> _Seção do documento_:
Entrevista sobre eventos no
Cazaquistão com Eliseos Vagenas, membro do Comitê Central do Partido Comunista
da Grécia (KKE) e diretor da Secretaria de Relações Internacionais do KKE.
Eliseos Vagenas, dirigente do KKE.
A raiz das grandes
mobilizações populares que ocorreram no Cazaquistão está nos enormes problemas
sociais e econômicos que a restauração do capitalismo causou ao povo deste
país.
Milhões de pessoas vivem de
salários e pensões de fome, milhões estão desempregados, forçados a se mudar
dentro do país ou para a Rússia para ganhar a vida. Milhões de jovens, em uma
sociedade onde a média de idade é baixa, se desesperam ao ver que seu futuro é
sombrio.
Ao mesmo tempo, por outro
lado, a opulência dos capitalistas é evidente, a riqueza energética é roubada
por capitalistas locais e monopólios estrangeiros como a Chevron americana.
Globalmente, os monopólios americanos, britânicos e europeus controlam 75% do
setor mineiro da indústria, que é o mais importante deste país. A riqueza
energética também vai para a UE, Rússia e China, que são os principais
importadores da riqueza energética do país.
As enormes disparidades
sociais levaram a ferozes lutas operárias. Como as autoridades reagiram? Há dez
anos, na cidade de Zanahozen, as forças de segurança do regime assassinaram
dezenas de trabalhadores em greve, ao que se seguiu uma intensificação da
repressão, incluindo no processo a proibição do Partido Comunista do
Cazaquistão, até hoje se recusam a legalizar o Movimento Socialista do
Cazaquistão e foram proibidos mais de 600 sindicatos, aprovando novas leis
sindicais para controlar completamente o movimento sindical, além disso, se pois em marcha um esforço para apoiar as
forças nacionalistas, incluindo a justificação de colaboradores nazistas
locais, o chamado "Turkmen SS Legion", que atuou durante a Segunda
Guerra Mundial.

> _Dados coletados_:
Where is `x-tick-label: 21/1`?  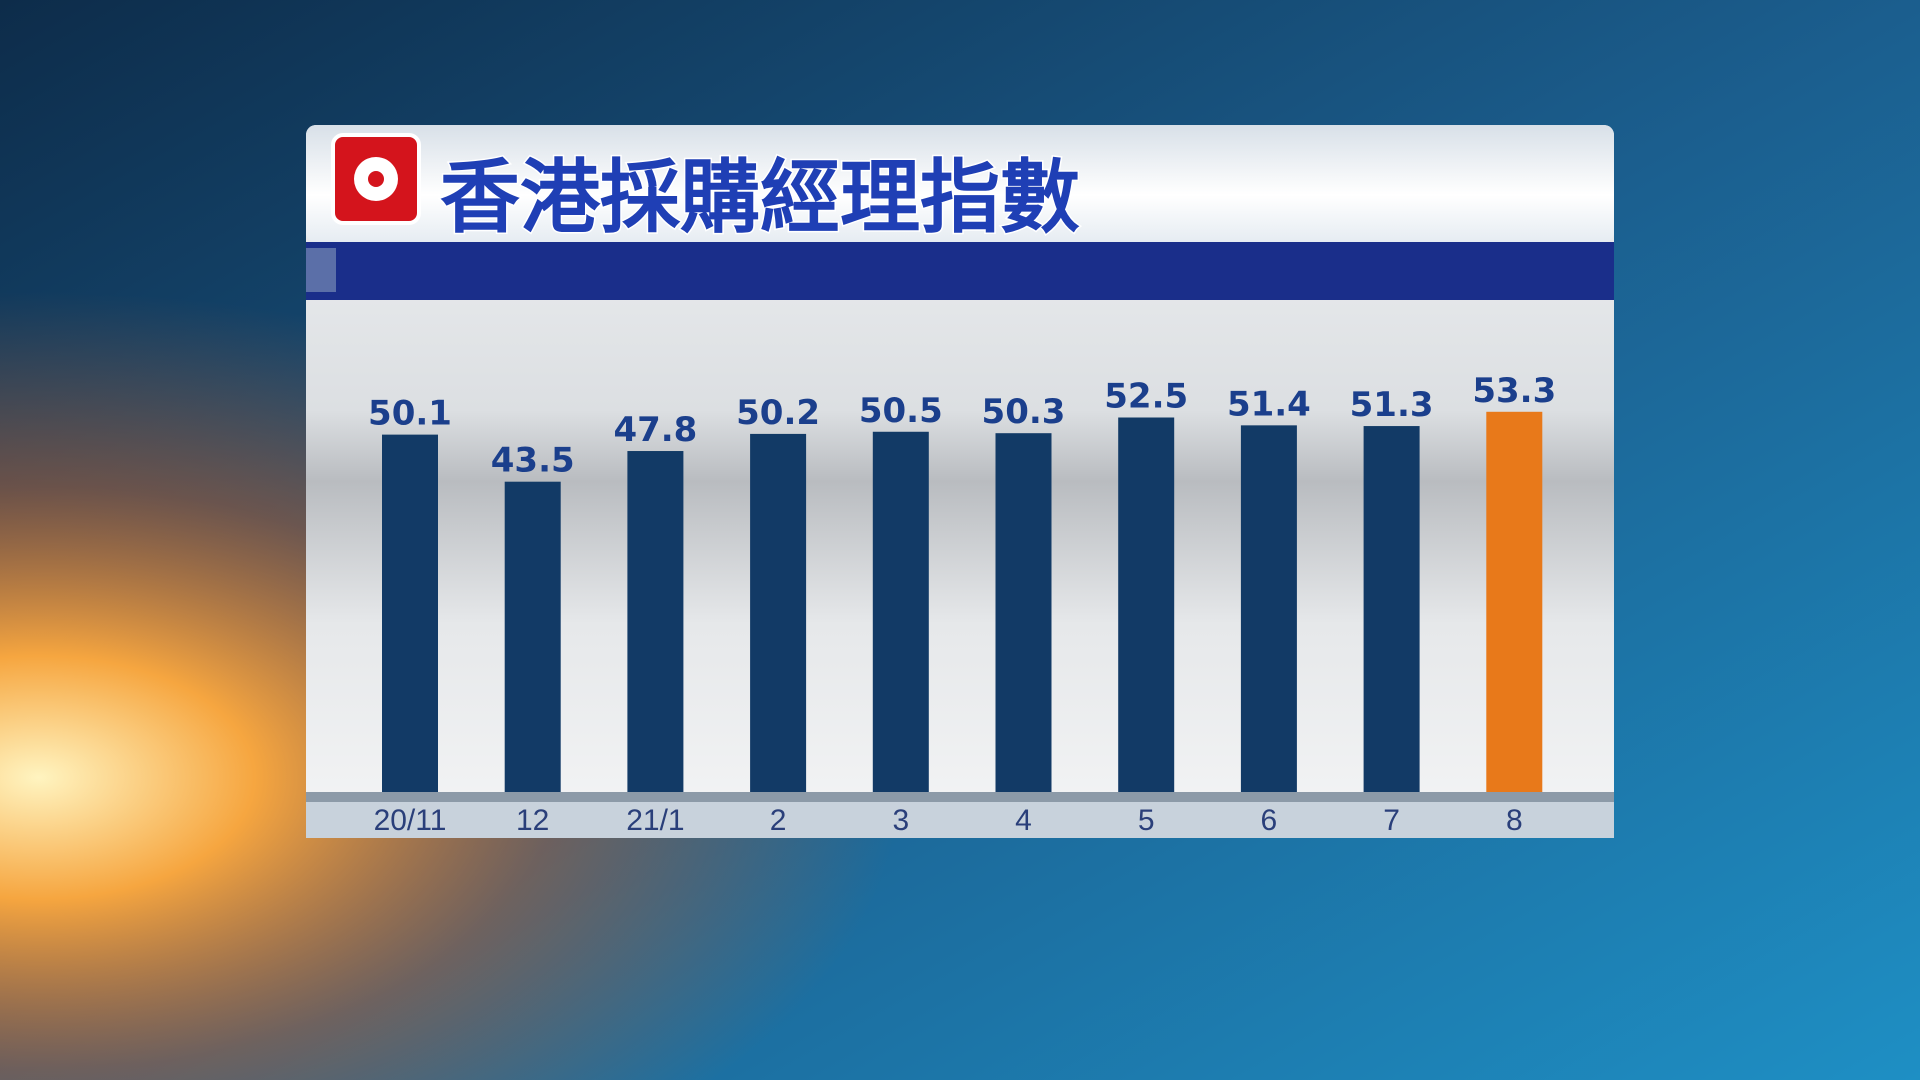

> _Tarefa_:
Com base na entrevista sobre o Cazaquistão, explique em uma a três frases a que se atribui a origem das grandes mobilizações populares no país.

> _Resposta_:
A origem está nos enormes problemas sociais e econômicos que a restauração do capitalismo causou ao povo do país. Milhões vivem de salários e pensões de fome, milhões estão desempregados e precisam se mudar dentro do país ou para a Rússia para ganhar a vida, e milhões de jovens veem um futuro sombrio. Ao mesmo tempo, a opulência dos capitalistas é evidente, e a riqueza energética é roubada por capitalistas locais e monopólios estrangeiros.